The Daring Bakers’ February 2012 host was – Lis! Lisa stepped in last minute and challenged us to create a quick bread we could call our own. She supplied us with a base recipe and shared some recipes she loves from various websites and encouraged us to build upon them and create new flavor profiles. (Those are the blog-checking lines, we all know I don’t write that politely.)


You should make this, seriously. I say that about a lot of recipes, but only about the worthwhile ones, I promise. This recipe has two parts, the bread itself and a glaze. It doesn’t take any longer from start to finish than an hour and fifteen minutes, tops. This simple batter yields a light cake that just begs to be accompanied with a cup of tea.
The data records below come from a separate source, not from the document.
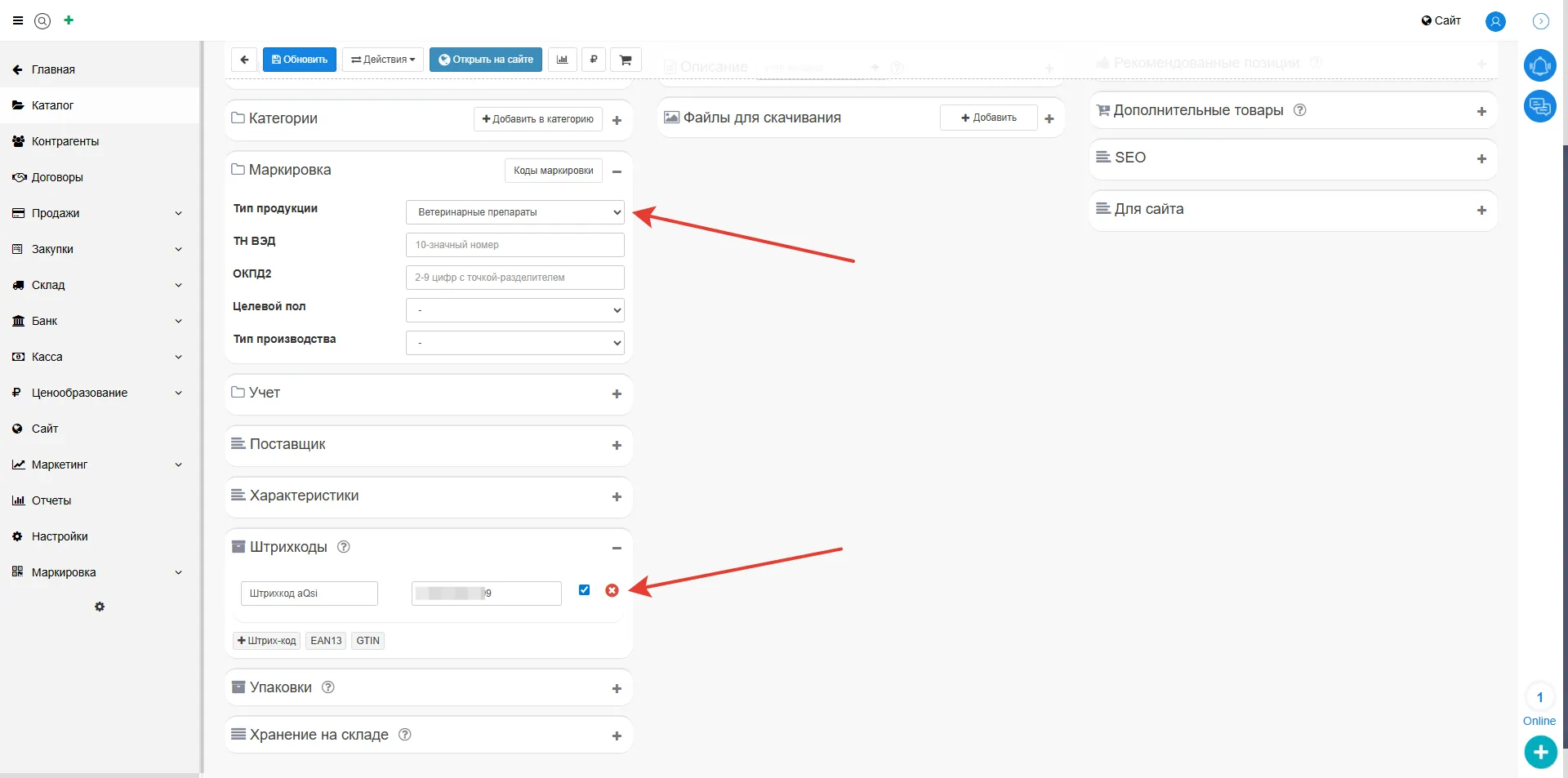Collapse the Маркировка section
This screenshot has width=1568, height=778.
[x=617, y=171]
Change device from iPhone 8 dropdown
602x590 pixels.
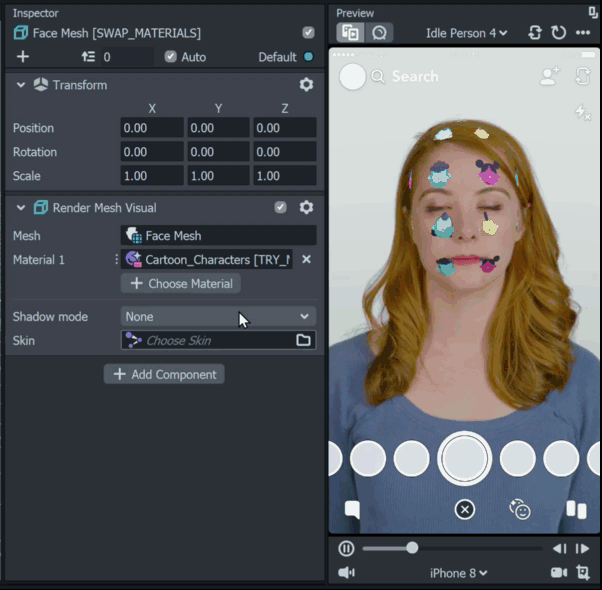coord(458,573)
Ingredients (makes one standard 9”x5” loaf)

2 cups/250g cream flour

1 cup/225g granulated sugar

1 teaspoon baking soda

Pinch of salt

1 large egg

1 cup/240ml buttermilk (or regular milk with 1 tablespoon of lemon juice, let sit for 10 minutes)
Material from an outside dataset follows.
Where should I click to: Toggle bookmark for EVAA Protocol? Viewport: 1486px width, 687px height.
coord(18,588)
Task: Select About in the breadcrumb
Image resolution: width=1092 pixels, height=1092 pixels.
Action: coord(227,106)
1/4 cup/60ml mild oil such as sunflower oil

1 teaspoon vanilla essence

1 tablespoon honey

For the glaze: 1/3 cup/35g icing sugar and 1-2 teaspoons of milk, with 1 teaspoon of honey.


  • Preheat oven to 180ºC. Grease and line a loaf tin.
  • Sift the dry ingredients together. In a separate bowl whisk together the wet ingredients.
  • Make a well in the centre of the dry mix and pour in the wet. Stir until just combined (literally, this is important). The batter will be thick and lumpy with streaks of flour.
  • If you want to add nuts or fruit, do so at this stage.
  • Bake in your prepared tin for 40-50 minutes, depending on your oven. It’s done when risen and browned, a skewer or thin knife should come out clean. If the top is browned before the middle is fully baked, cover with tinfoil and continue baking until done.
  • While the loaf is cooling, mix your glaze. Slowly add the milk to the icing sugar until you reach the consistency you want (personally I like it to be thin so that the glaze sinks through the loaf).
  • While the loaf is still warm, poke small holes throughout to allow the glaze to drizzle through. Pour the glaze over and allow to set.